▸ **DATASET EXTRACT**:
- - - -

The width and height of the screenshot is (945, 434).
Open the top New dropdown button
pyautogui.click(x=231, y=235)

- - - -

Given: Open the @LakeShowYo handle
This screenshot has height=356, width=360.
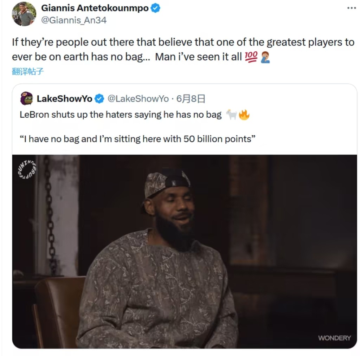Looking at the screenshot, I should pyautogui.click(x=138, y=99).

- - - -

▸ **REQUEST**: Copy the records verbatim from the line with "Given: Open the @LakeShowYo handle" up to and including the line with "Looking at the", omitting the pictures.

▸ **SOLUTION BELOW**:
Given: Open the @LakeShowYo handle
This screenshot has height=356, width=360.
Looking at the screenshot, I should pyautogui.click(x=138, y=99).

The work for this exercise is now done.